Four weeks later, the Triffid Ranch makes its first big leap: showing plants outside of the Dallas/Fort Worth Metroplex. I’ve heard all sorts of fascinating stories about the Blood Over Texas crew in Austin, enough to make the four-hour drive to Austin to investigate, and this year is the one to make the trip for the Horror for the Holidays bazaar and festival. It’ll be right at the end of Sarracenia and flytrap season, so this gives those wanting to work with temperate carnivores the opportunity to see what their plants will look like when they re-emerge from winter dormancy in March and April. If this works well, not only expect Triffid Ranch involvement with other Blood Over Texas events through the rest of the year, but an active push to encourage similar events and activities in the Dallas area. We have enough lovers of the macabre in this town, and it’s time to show some solidarity.

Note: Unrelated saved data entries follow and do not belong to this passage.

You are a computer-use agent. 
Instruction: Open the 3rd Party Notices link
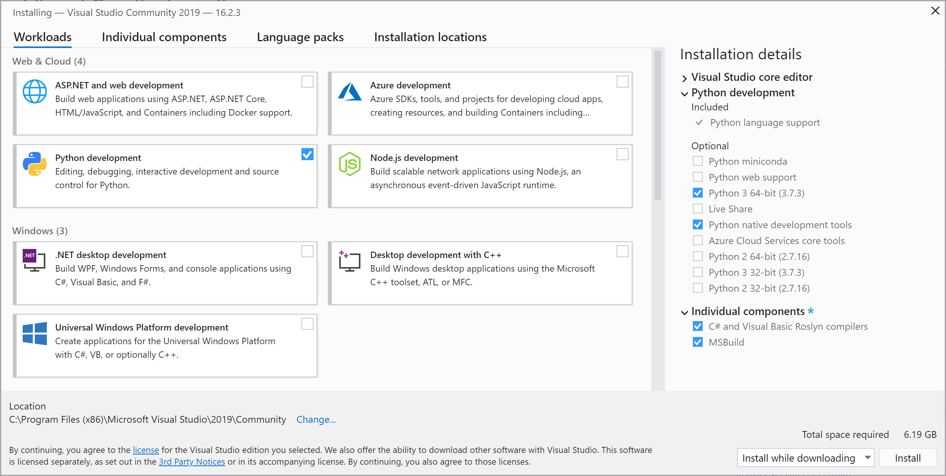click(192, 461)
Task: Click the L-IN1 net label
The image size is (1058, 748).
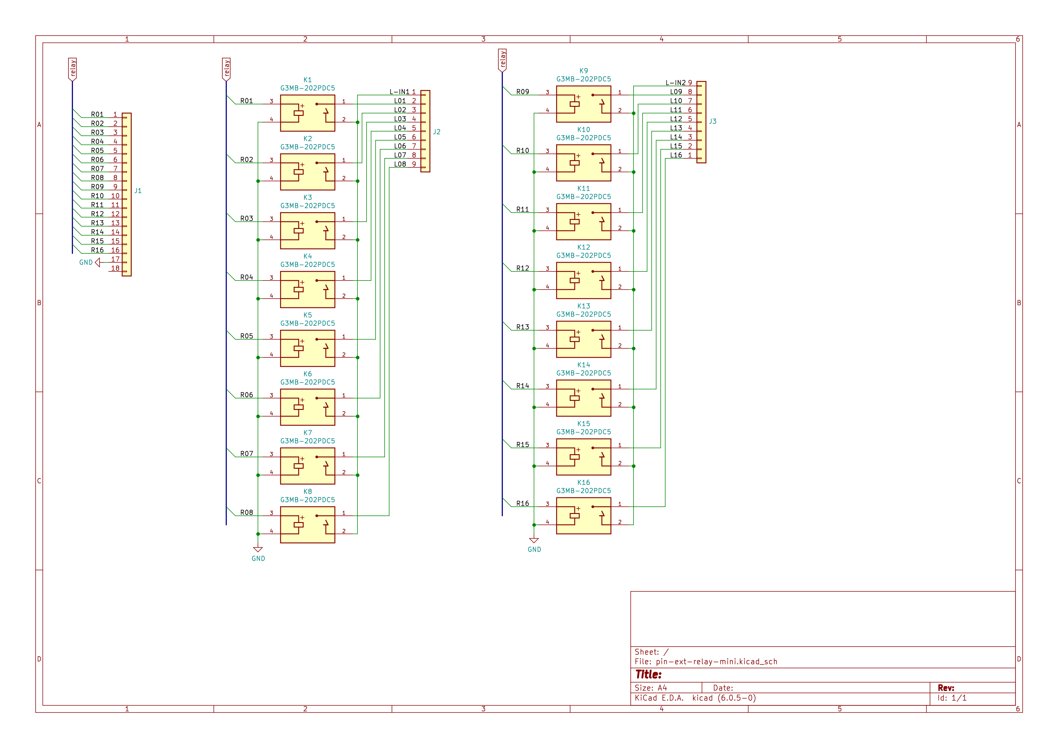Action: 399,92
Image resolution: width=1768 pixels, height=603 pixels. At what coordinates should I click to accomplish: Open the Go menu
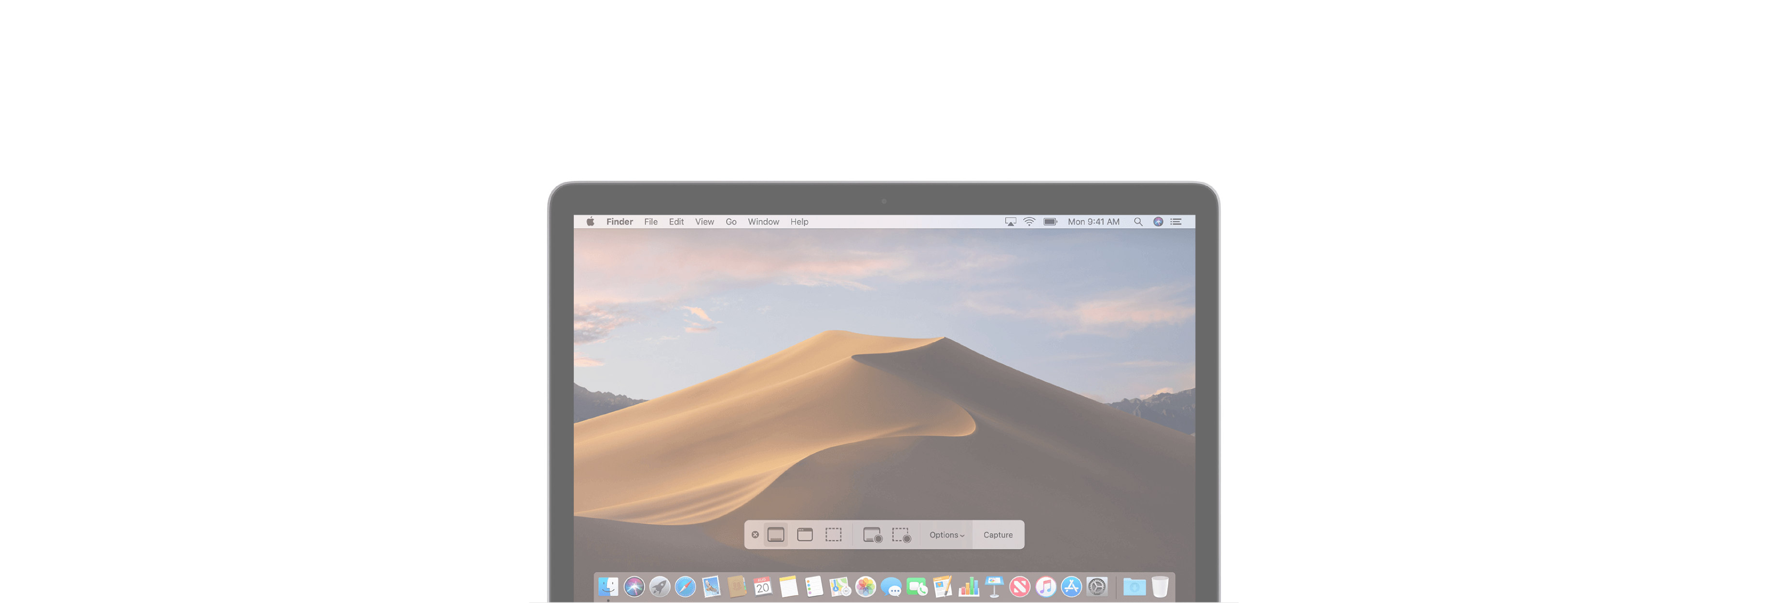click(730, 222)
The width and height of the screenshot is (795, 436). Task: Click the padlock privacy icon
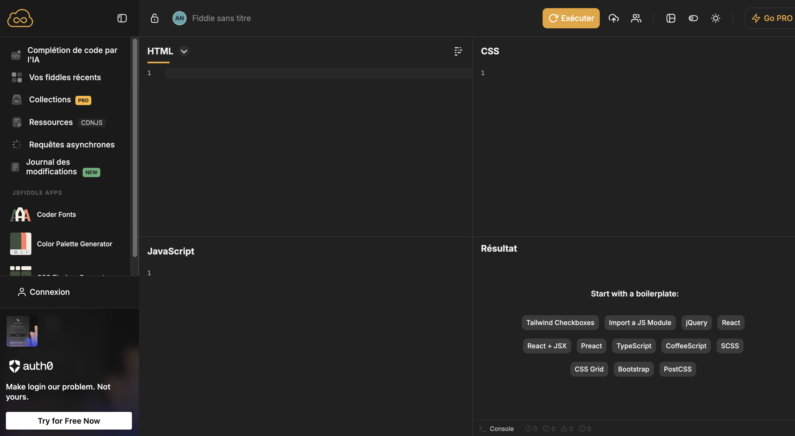pyautogui.click(x=154, y=18)
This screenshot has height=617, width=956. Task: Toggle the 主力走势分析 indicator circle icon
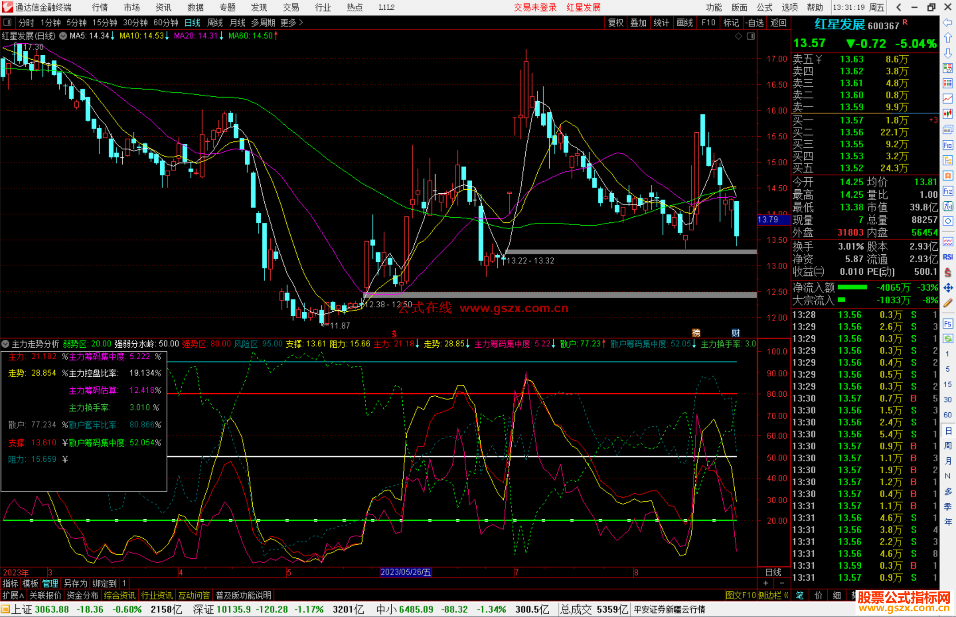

And speaking of Dallas solidarity, the word came out recently that Convergence, the first Internet-ready goth convention, runs in Dallas in 2017. As details present themselves, they’ll be mirrored here. In a way, it’s a convergence in more ways than one: the Triffid Ranch first launched the weekend of the Ybor City Convergence in 2008, so as ninth-anniversary parties are concerned, we couldn’t have picked a better one.

And further plans? Things are tentative this year, but it’s time to expand viewing hours at the main space for the holiday season. If you’re in need of gifts for friends and family that stretches the definition of “appropriate,” give a yell.

The Texas Triffid Ranch One-Year Anniversary

The way available discretionary time keeps disappearing, it doesn’t feel as if a year has gone by since the gallery’s soft opening last August. Apparently, other forces have other ideas, and the Midtown ARTwalk on August 20 is a perfect time to recognize this. With that in mind, the invitation goes out to everyone within range: August 20. 6:00 until 10:00 p.m., at the space. Feel free to spread the word, both to friends and local news venues. We don’t know how much longer we’re going to be at Valley View Center, but let’s make an impression while we’re here.